Holding your familiar hand, I hope you are not feeling afraid, I hope you are not feeling worried about us, I hope you are not feeling anything like as sad to be leaving as we are to lose you. Yesterday you could raise your eyebrows and close your eyes in response to questions. You squeezed my hand in time to the music and produced tiny lopsided smiles for your grandchildren.
Today you feel unreachable and only tiny movements of your eye under your closed lid shows us that you still know us and understand what we are saying. And this means I can still tell you I love you and that I am endlessly proud and grateful that I got to be your daughter, and get first call on your love.
You have always spread your love wide and generously. People in trouble were drawn to you, and you have been utterly fearless in challenging and supporting people to change the way they live. (This could occasionally be tiresome!)
You have shown everyone who knew you how to seek and question and strive; how to stand up for themselves and for others. Your lack of boundaries is legendary and I am sure that it has come as a surprise to many people to find themselves opening up cans of worms and troves of treasure to you. I don’t know anyone who is counted as a most cherished and intimate friend by so many as you have been.
You look far too young for this. It is hard to believe that there will be no more tennis matches, cello performances and games with your grandchildren ahead of you.
We really thought there would be more brisk and beautiful walks, more holidays, more long conversations. Yet in the midst of this, there are many things to be grateful for. Your amazing recovery after your first stroke gave your friends and family five precious months to let you know how well and widely you are loved.
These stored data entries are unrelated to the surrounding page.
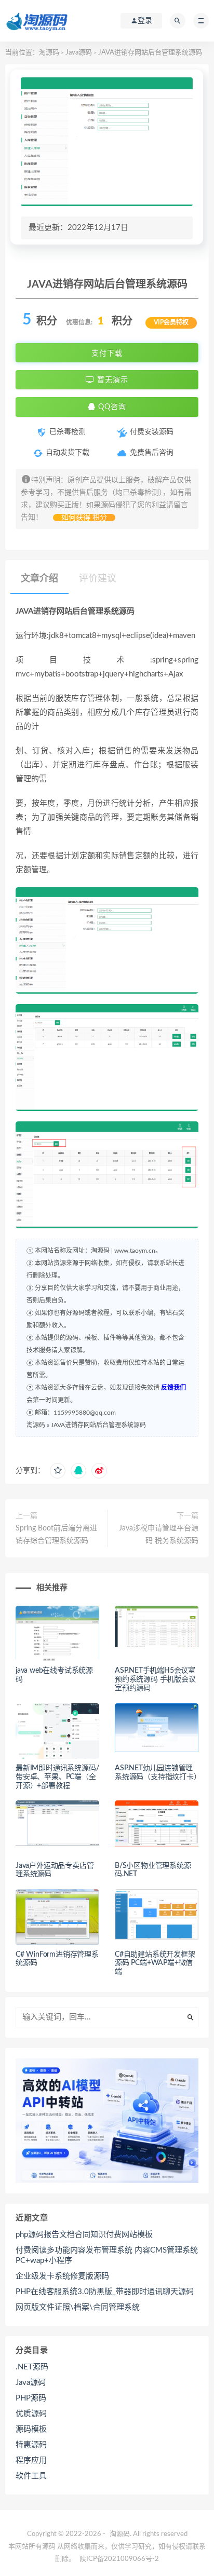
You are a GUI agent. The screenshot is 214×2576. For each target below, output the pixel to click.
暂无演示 (111, 380)
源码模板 (31, 2429)
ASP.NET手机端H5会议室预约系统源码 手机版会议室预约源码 (155, 1679)
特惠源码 (31, 2445)
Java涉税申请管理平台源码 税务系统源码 (158, 1534)
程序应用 (31, 2460)
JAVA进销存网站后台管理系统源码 (98, 1425)
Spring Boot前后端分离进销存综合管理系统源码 (56, 1534)
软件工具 (31, 2476)
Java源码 (78, 52)
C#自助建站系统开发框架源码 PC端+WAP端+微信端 (155, 1963)
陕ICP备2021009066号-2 (119, 2559)
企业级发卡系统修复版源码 (62, 2276)
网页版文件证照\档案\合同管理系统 (78, 2307)
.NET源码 (32, 2367)
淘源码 (49, 52)
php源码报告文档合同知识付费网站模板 (84, 2235)
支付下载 (107, 353)
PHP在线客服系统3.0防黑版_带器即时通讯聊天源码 (105, 2292)
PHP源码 (31, 2398)
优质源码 (31, 2414)
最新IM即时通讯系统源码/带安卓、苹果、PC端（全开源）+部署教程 (57, 1777)
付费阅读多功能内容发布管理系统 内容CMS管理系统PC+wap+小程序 (107, 2255)
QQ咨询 (111, 407)
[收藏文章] (57, 1471)
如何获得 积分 (84, 517)
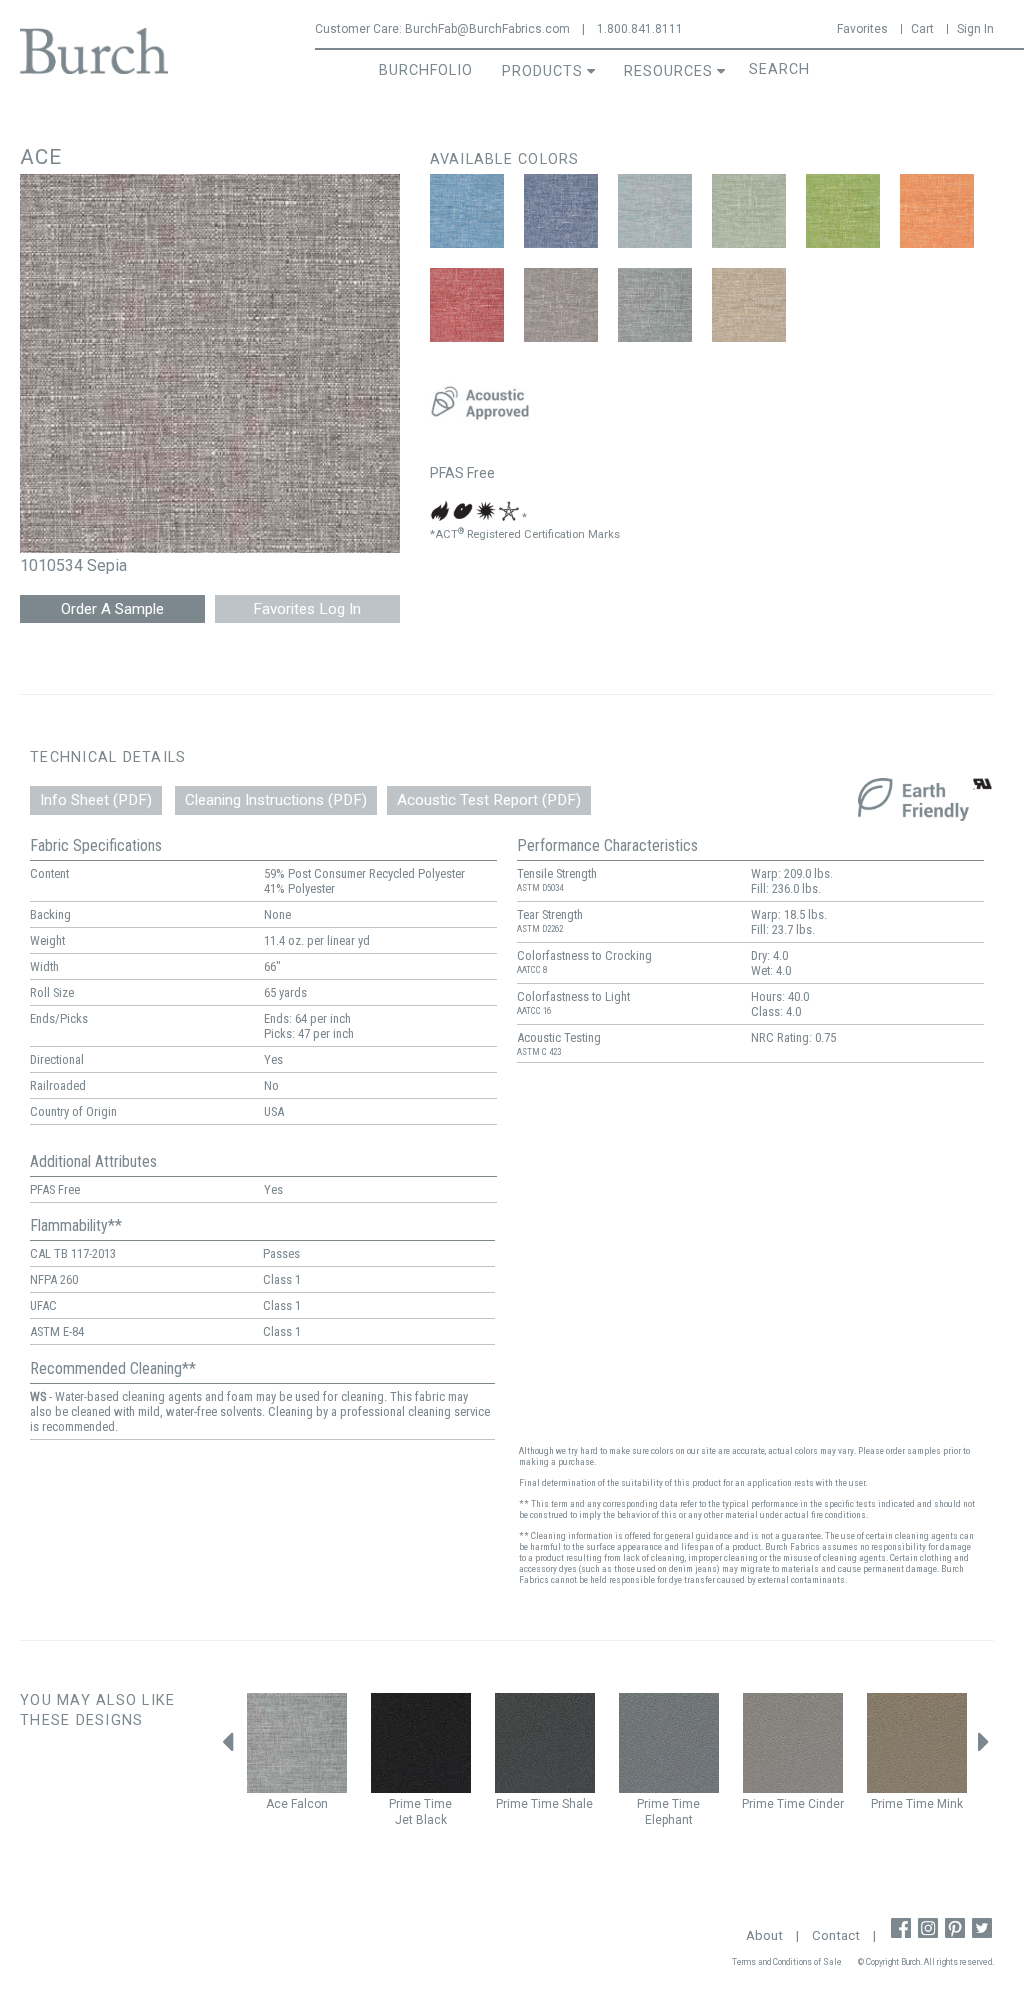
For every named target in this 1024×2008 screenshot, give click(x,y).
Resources (668, 71)
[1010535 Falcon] (655, 305)
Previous (227, 1748)
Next (984, 1748)
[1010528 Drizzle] (655, 211)
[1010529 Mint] (749, 211)
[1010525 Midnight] (561, 211)
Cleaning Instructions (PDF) (276, 800)
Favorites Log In (307, 609)
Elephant (669, 1820)
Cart (922, 29)
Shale (577, 1804)
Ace (277, 1804)
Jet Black (421, 1820)
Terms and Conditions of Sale (787, 1962)
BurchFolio (426, 70)
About (764, 1935)
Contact (836, 1935)
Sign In (975, 29)
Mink (950, 1804)
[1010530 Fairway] (843, 211)
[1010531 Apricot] (937, 211)
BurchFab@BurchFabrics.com (487, 29)
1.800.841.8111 (640, 29)
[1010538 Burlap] (749, 305)
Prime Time (420, 1804)
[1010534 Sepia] (561, 305)
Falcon (309, 1804)
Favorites (862, 29)
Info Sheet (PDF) (96, 800)
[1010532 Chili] (467, 305)
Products (542, 71)
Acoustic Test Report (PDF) (489, 800)
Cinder (826, 1804)
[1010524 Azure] (467, 211)
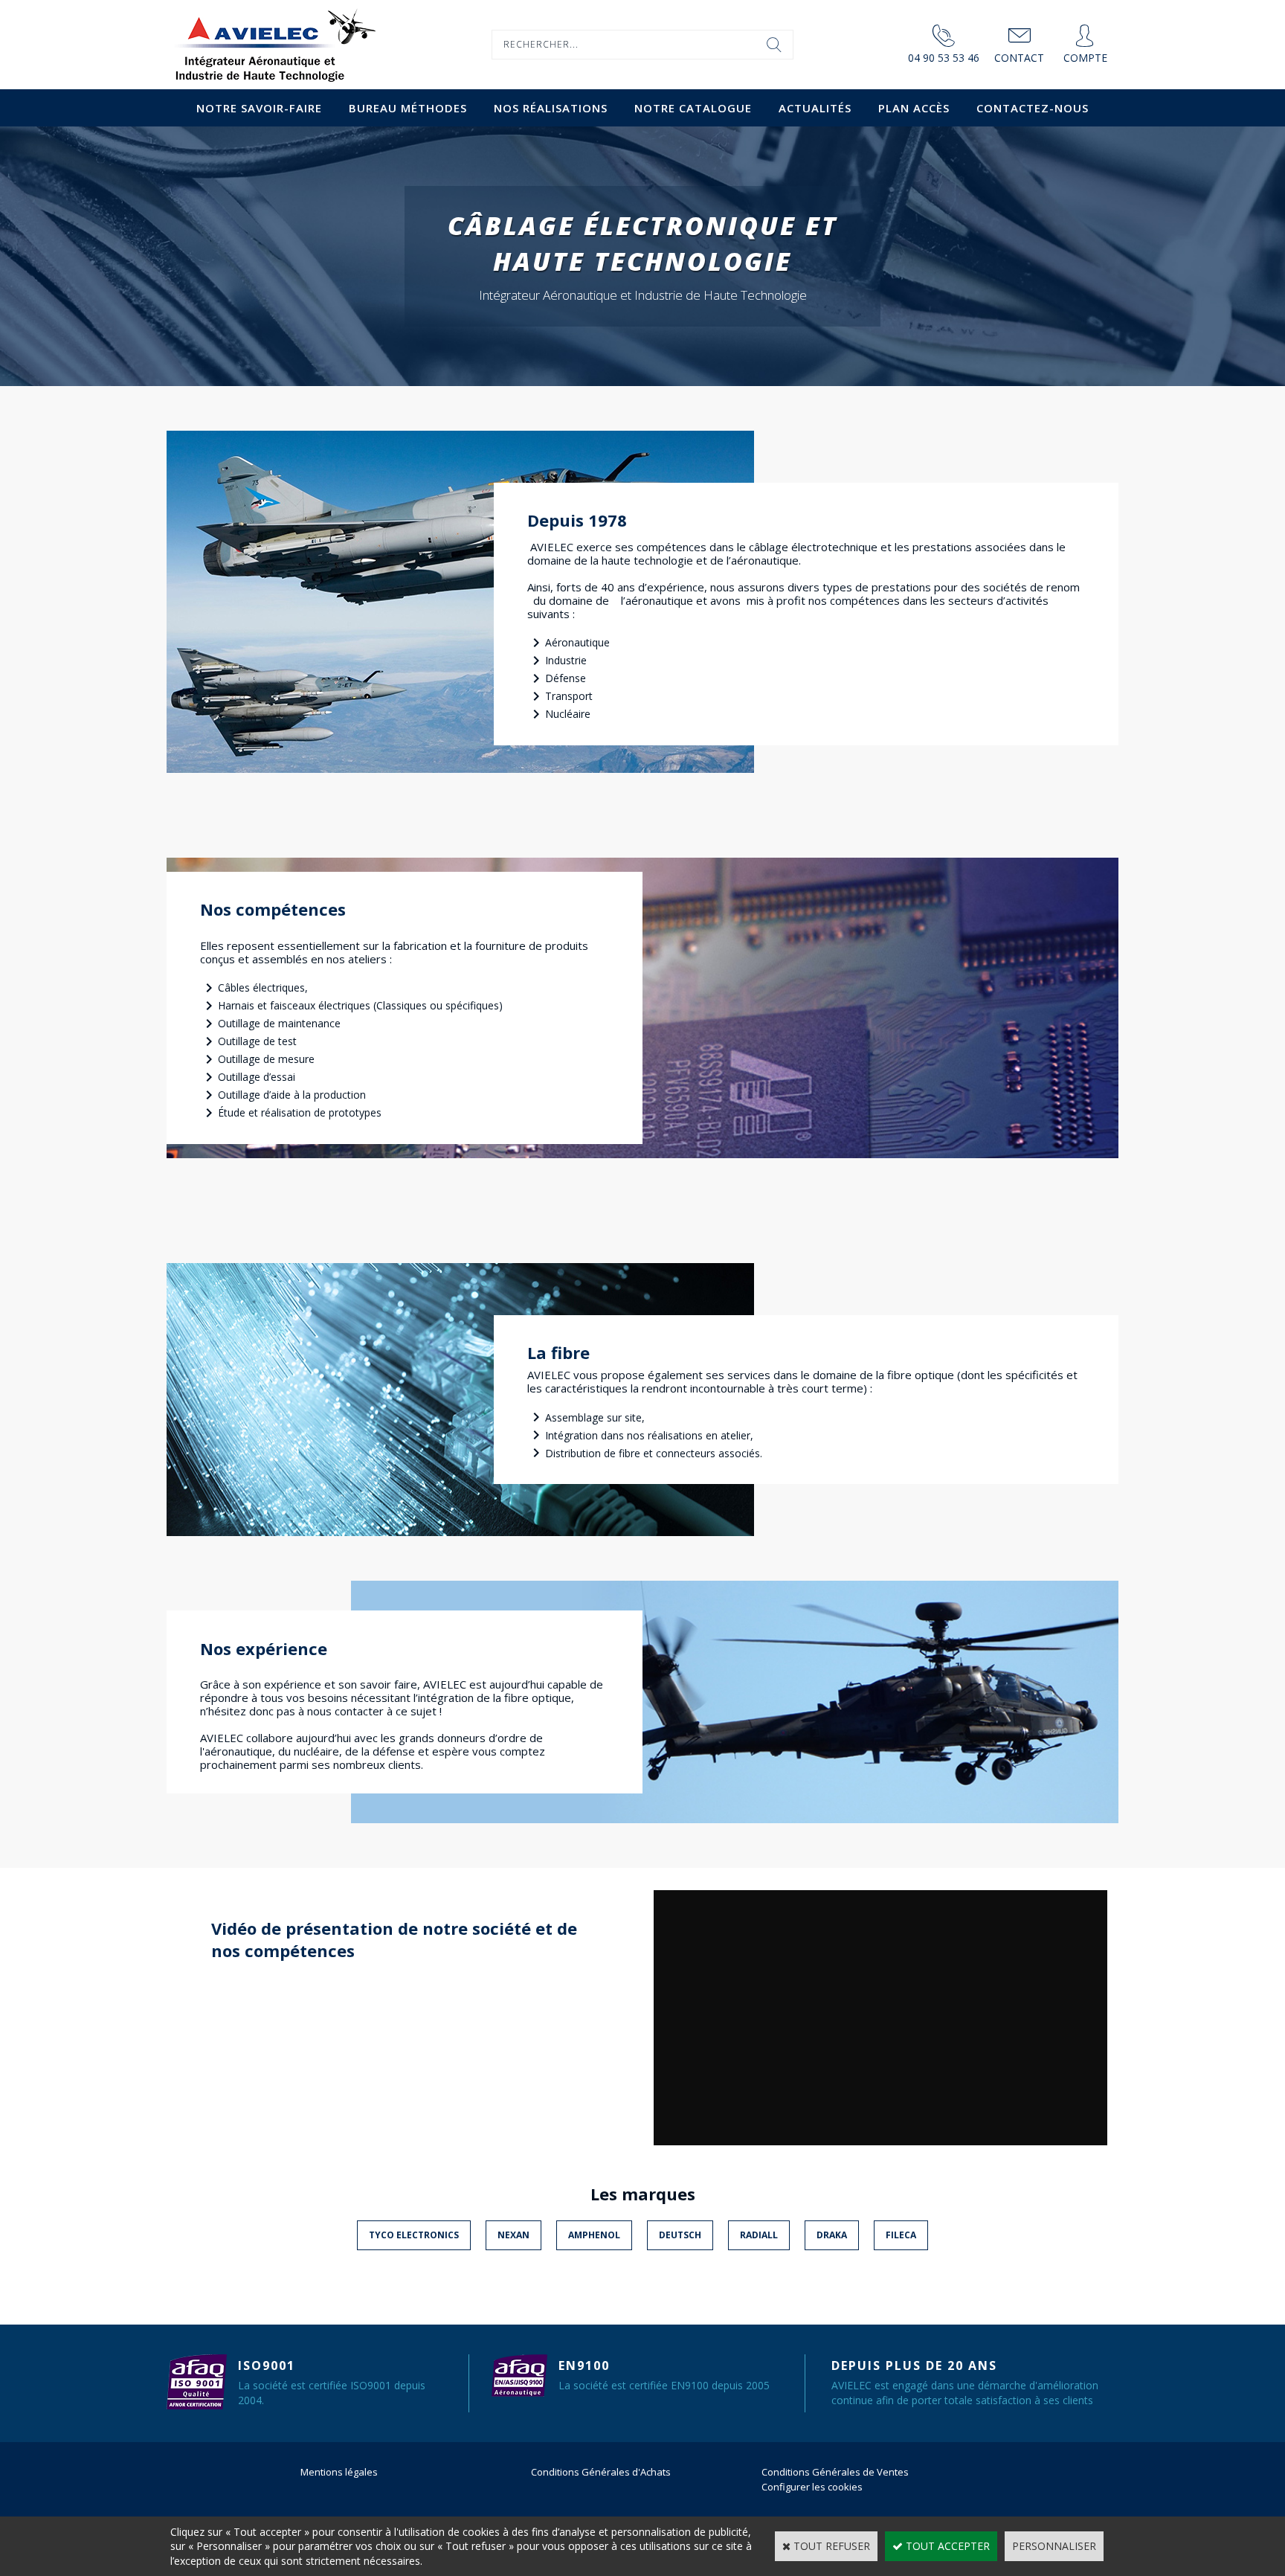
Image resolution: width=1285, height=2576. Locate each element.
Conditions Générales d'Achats (601, 2472)
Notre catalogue (693, 107)
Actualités (815, 107)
We saw the very best of you as you stunned and delighted us with your determination to recover and your astonishing progress. This time has brought your children together more than ever before and helped us to realise that we could support one another through difficult times, following your extraordinary example.
Perhaps most importantly of all, you talked to each of us extensively about death and about your wishes should there be another stroke, which meant that we were all on the same page when making decisions for you. So when I hold your hand, I know that being allowed to embrace a natural death is your wish. I can be confident that you are not afraid, and not too worried about us.
And as for sadness … that is the price we all pay for love.